■ TASK TO COMPLETE: Copy the material below line for line, changing nothing.

■ RECORD SET:

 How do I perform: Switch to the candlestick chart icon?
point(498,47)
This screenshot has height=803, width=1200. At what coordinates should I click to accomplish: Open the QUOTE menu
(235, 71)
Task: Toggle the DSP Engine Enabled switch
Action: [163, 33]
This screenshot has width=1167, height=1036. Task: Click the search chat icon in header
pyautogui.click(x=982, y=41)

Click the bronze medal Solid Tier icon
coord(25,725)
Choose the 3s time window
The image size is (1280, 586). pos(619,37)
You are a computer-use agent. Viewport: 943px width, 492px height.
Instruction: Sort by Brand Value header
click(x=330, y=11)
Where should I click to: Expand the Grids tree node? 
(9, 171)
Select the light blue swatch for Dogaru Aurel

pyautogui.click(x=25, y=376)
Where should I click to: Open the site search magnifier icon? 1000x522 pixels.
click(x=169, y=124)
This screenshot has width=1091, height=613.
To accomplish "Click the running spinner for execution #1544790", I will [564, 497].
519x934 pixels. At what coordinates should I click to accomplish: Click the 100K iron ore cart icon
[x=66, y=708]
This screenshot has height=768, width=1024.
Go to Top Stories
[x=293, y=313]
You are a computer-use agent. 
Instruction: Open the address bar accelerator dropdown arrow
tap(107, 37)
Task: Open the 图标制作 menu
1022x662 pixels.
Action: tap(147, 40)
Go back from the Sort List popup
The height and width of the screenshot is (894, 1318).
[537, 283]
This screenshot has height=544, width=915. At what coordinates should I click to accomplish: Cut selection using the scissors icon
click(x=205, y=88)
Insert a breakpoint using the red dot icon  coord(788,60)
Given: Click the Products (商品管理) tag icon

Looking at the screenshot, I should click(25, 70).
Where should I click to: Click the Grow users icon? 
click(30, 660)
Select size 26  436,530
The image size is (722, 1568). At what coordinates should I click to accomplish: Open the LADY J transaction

■ ANSWER TO THIS PROBLEM:
 How do I perform: Switch to the candlestick chart icon?
point(498,47)
This screenshot has height=803, width=1200. At what coordinates should I click to accomplish: Open the QUOTE menu
(235, 71)
Task: Toggle the DSP Engine Enabled switch
Action: [163, 33]
This screenshot has width=1167, height=1036. Task: Click the search chat icon in header
pyautogui.click(x=982, y=41)

Click the bronze medal Solid Tier icon
coord(25,725)
Choose the 3s time window
The image size is (1280, 586). pos(619,37)
You are a computer-use agent. Viewport: 943px width, 492px height.
Instruction: Sort by Brand Value header
click(x=330, y=11)
Where should I click to: Expand the Grids tree node? 
(9, 171)
Select the light blue swatch for Dogaru Aurel

pyautogui.click(x=25, y=376)
Where should I click to: Open the site search magnifier icon? 1000x522 pixels.
click(x=169, y=124)
This screenshot has width=1091, height=613.
To accomplish "Click the running spinner for execution #1544790", I will [564, 497].
519x934 pixels. At what coordinates should I click to accomplish: Click the 100K iron ore cart icon
[x=66, y=708]
This screenshot has height=768, width=1024.
Go to Top Stories
[x=293, y=313]
You are a computer-use agent. 
Instruction: Open the address bar accelerator dropdown arrow
tap(107, 37)
Task: Open the 图标制作 menu
1022x662 pixels.
Action: tap(147, 40)
Go back from the Sort List popup
The height and width of the screenshot is (894, 1318).
[537, 283]
This screenshot has height=544, width=915. At what coordinates should I click to accomplish: Cut selection using the scissors icon
click(x=205, y=88)
Insert a breakpoint using the red dot icon  coord(788,60)
Given: Click the Products (商品管理) tag icon

Looking at the screenshot, I should click(25, 70).
Where should I click to: Click the Grow users icon? 
click(30, 660)
Select size 26  436,530
The image size is (722, 1568). At what coordinates should I click to accomplish: Open the LADY J transaction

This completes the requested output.